There was no opening band, so Costello and his Imposters got right to it. Donning a dapper suit and the first of perhaps six flashy fedoras, Costello jumped right into “I Hope You’re Happy Now” and a cover of Nick Lowe’s “Heart of the City.” He grinned as he played a blistering “Mystery Dance” and a few others before putting his guitar down, temporarily trading his fedora for a top hat and wandering into the audience to choose the first “Revolver” contestant. He selected a preteen who excitedly danced her way onto the stage and spun “Bedlam” as the next song. She jived first in an on-stage lounge and later in the go-go dancer’s cage as the band performed a version that had been slightly slowed down and jazzed up since its release on 2004’s The Delivery Man.
A few contestants later, a woman spun Get Happy, Costello’s fourth album. Because album spaces were considered “bonuses,” Costello played four selections: “I Can’t Stand Up for Falling Down,” an enthusiastic “High Fidelity,” “I Stand Accused,” and “Riot Act.”
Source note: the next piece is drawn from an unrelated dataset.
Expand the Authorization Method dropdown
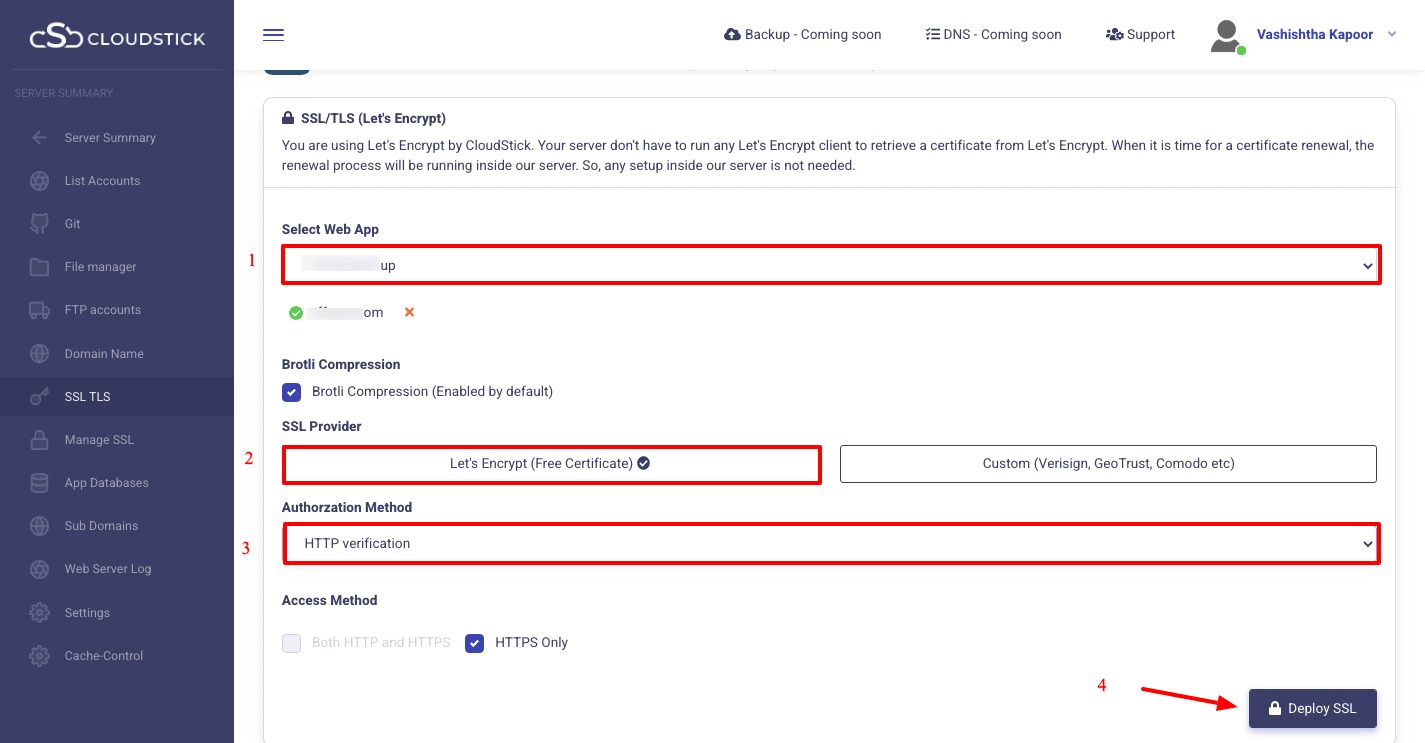 tap(830, 544)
One of the highlights of the main set was “And Your Bird Can Sing.” Upon seeing the Beatles cover on the wheel, audience members had excitedly yelled for it all evening. They didn’t leave disappointed – Costello bellowed the lyrics while Steve Nieve shot figurative rays of sunshine from his piano and keyboards.
The band left and returned for several brilliant encores, and Costello kept racking up the contestant count. Teenage boys, swooning women and giggling girls all got their time with the ringmaster. One young lady brought her instrumental songbook of Costello songs to the stage with her, and he gamely asked her to find a song for him to play. After she pointed to one, Costello looked doubtful and said maybe he’d come back to it. Costello made good on his promise a few songs later and made the girl go moon-eyed as he played “Less Than Zero” for her.
Around this time, I began to realize that my chances to spin the wheel were dwindling, despite being front and center for the entire show. I was placated, however, when Costello took “God Give Me Strength” to the floor. The Costello-Bacharach ballad smoldered as he slowly wandered up the sides, behind the pub tables and back onto the main floor. He made his way to the center of the floor and paused right beside me for a verse. This is where I get to tell you in capital letters that I HUGGED ELVIS COSTELLO. This was an acceptable trade-off for my not spinning the wheel, so thanks, Elvis!
Costello returned to the stage and took refuge behind the piano for a bluesy version of “Pump It Up.” Wearing yet another fedora, Costello closed his eyes and bobbed his head as he took the audience to church during the gospel-esque number. He followed that up with a cover of Johnny Cash’s “Busted” and a long, firey version of one of my favorites, “(What’s So Funny ‘Bout) Peace, Love and Understanding.” I might not have spun the song on the wheel, but I still felt like I got a damn fine prize that evening.
Side note #1: The show took place on Father’s Day, and Costello was moved by a teen’s sign that asked him to choose his dad to spin the wheel o’ songs. Costello invited them both to the stage for a spin each, and he later played “My Three Sons” for the fathers in the audience.
Side note #2: The “Revolver” tour wheel is a rehashed concept that Costello used during his 1986 “Spinning Songbook” tour.
Side note #3: Full setlist can be found on Setlist.fm.